002 *落ちる、落ちる、堕ちていく。
「・・・・・・・・・・・ぎゃあっ!!」
悲鳴をあげたのは決して頭がおかしい人とかでもなく。
さっき公園でウサギを抱いていたはずなのに何故がぐにゃりと公園が歪み急に視界が上がったと思うと───
巨大ヤギに乗っていた。
「えぇええええええええええええ───!?ちょ、何で何で!?」
2メートルもありそうな巨大ヤギに乗っている。(だけど乗ってるから実際に高さは分かんないけど)
辺りを見回すともう公園の「こ」の字の跡形もない。色を中途半端に混ぜたようにぐにゃりと色んな色が目に見える。赤、黄色、ピンク、紫、白、緑、黄緑、灰色、黒、青、空色・・・少し見ただけでも色んな色が見えた。
「何なの・・・ここ・・・・」
「えっとネ───時空の隙間?」
「・・・ぎゃわッ!」
突然答えてくれた声に振り向くとウサギ耳を付けた童顔で可愛い顔の少年が居た。
気づかなかった+何でウサギ耳+行き成り声だすなよ=で、とてつもなく驚きなお心臓がどくどくと波打っていた。
「あ...あんた誰?」
「あんただれとは酷いナー...白ウサギちゃんだヨ白ウサギ。さっきのネ。これから宜しくネ。さっきは驚かせて御免ネ───君を捕獲する為だから許して?」
「....はぁ...えと....」
さっきの?
白ウサギ・・・・・?
これから宜しく?
思考がおいつかない。ぐるぐると言葉が数回脳を回りぐるぐるとおかしくなりそうだ。というかこんなウサギ耳を頭に生やした少年とお近づきなりたくない。

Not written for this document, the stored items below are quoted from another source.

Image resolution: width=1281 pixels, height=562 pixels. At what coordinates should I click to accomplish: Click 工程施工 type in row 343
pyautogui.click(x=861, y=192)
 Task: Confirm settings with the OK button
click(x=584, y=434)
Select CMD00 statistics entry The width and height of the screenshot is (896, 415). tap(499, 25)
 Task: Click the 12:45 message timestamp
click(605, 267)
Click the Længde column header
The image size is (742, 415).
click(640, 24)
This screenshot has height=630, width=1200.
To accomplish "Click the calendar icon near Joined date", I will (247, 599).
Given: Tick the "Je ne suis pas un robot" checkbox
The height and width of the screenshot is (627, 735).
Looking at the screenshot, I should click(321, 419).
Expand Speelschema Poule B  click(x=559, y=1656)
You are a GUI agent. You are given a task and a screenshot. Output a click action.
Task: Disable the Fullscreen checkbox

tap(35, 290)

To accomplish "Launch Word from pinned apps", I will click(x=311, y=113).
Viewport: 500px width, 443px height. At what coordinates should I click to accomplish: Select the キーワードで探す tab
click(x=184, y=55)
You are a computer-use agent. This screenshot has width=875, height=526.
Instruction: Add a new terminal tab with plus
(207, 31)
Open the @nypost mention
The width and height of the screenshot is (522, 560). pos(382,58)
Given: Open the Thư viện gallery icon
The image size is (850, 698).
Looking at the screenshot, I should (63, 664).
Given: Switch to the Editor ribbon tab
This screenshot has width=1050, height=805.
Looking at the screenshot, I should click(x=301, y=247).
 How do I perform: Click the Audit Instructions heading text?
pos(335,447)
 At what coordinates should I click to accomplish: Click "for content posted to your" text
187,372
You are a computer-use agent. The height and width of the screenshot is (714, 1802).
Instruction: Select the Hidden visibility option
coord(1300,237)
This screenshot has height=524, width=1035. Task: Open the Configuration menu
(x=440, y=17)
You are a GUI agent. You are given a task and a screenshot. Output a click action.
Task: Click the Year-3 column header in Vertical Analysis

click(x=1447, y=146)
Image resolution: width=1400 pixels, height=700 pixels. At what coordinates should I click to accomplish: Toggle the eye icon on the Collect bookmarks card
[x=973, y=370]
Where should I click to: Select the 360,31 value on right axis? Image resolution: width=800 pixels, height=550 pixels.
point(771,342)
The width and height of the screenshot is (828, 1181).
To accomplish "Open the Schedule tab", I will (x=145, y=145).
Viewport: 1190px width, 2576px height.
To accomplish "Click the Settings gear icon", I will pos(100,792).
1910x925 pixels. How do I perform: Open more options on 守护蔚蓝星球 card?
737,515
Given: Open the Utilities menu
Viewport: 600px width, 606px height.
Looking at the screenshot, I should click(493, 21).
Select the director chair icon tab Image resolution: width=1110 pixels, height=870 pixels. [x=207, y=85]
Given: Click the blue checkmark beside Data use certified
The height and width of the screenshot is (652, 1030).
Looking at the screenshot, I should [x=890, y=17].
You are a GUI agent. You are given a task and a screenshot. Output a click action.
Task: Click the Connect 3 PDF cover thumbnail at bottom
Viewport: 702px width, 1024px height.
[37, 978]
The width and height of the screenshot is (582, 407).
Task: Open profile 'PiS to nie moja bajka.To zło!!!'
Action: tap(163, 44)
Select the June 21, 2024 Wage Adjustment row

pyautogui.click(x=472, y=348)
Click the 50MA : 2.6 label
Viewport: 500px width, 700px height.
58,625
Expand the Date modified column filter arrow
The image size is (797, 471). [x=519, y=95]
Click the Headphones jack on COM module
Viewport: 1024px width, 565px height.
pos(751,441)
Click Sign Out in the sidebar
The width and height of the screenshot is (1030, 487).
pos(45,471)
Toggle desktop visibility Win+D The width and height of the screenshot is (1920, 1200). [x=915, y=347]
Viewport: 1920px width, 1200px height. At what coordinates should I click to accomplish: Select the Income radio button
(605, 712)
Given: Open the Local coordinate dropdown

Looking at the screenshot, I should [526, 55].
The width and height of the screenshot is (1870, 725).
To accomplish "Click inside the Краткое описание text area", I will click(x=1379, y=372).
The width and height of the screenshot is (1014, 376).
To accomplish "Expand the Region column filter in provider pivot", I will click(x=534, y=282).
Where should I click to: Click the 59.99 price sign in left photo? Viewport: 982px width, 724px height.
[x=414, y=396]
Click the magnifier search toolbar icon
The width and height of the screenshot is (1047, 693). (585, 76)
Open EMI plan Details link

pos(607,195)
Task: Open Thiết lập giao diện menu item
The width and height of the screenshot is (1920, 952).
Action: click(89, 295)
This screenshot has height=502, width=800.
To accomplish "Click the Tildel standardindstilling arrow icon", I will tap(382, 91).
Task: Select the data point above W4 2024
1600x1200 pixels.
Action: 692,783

そんな事を考えていると巨大ヤギがのしのし前進しはじめた。のんびりと遅いペースだがかなり1歩が大きい為、凄く進む。
「なっ...何進んでんの今直ぐ帰せ───!!!」
のしのしと進むペースは一向に止まらず今もなお進み続ける。
(・・・・・・・?)
目の前を見ると、大きく凄く深そうな 穴 が。
(・・・・・・!!!!!!)
「じゃ、入りますヨつかまっててね───いっせーのっ」
「ちょっ!!!タイムタイム入んのこの穴!?止めてよ捕まるよ君!?」
ぴたり。と巨大ヤギが止まる。自称白ウサギちゃんはどうして?という顔をして、
「え?勿論入るヨ。どうして入らないのサ。君は迷子なのに。この世界に呼ばれて...曰く必要とされているんだよ?」
当然というようにシロラビ(白いラビットの略)は喋る。自分はその態度に圧倒されたというか何というか少し押し黙った後、シロラビの後者の言葉を思い出す。
迷子?
必要とされている?どこの世界に?
?マークがさっきから付きまくりで脳がおかしうなろそうだ。
「・・・・・・ぎゃ!まてまてまてまてまて!!!」
のしのしとまた歩きだすのをさっきの様に止めようとしたが───・・・
ぴょん!
巨大ヤギが大きな、深い穴に飛び込み───
「ぎゃあああああああああ!!!!!!何でこんな所に穴が───じゃねえまだ死にたくない返せ時雨の青春──────ッ!!!」
───落ちる、落ちる、堕ちていく。
深い闇の中に。
───退屈な日常に差した非日常。
その出来事が、事件の始まりだった。
深い穴に落ちた時もう帰れない、と不安に思ったけれどそれ以上に安心してしまった自分は、とても。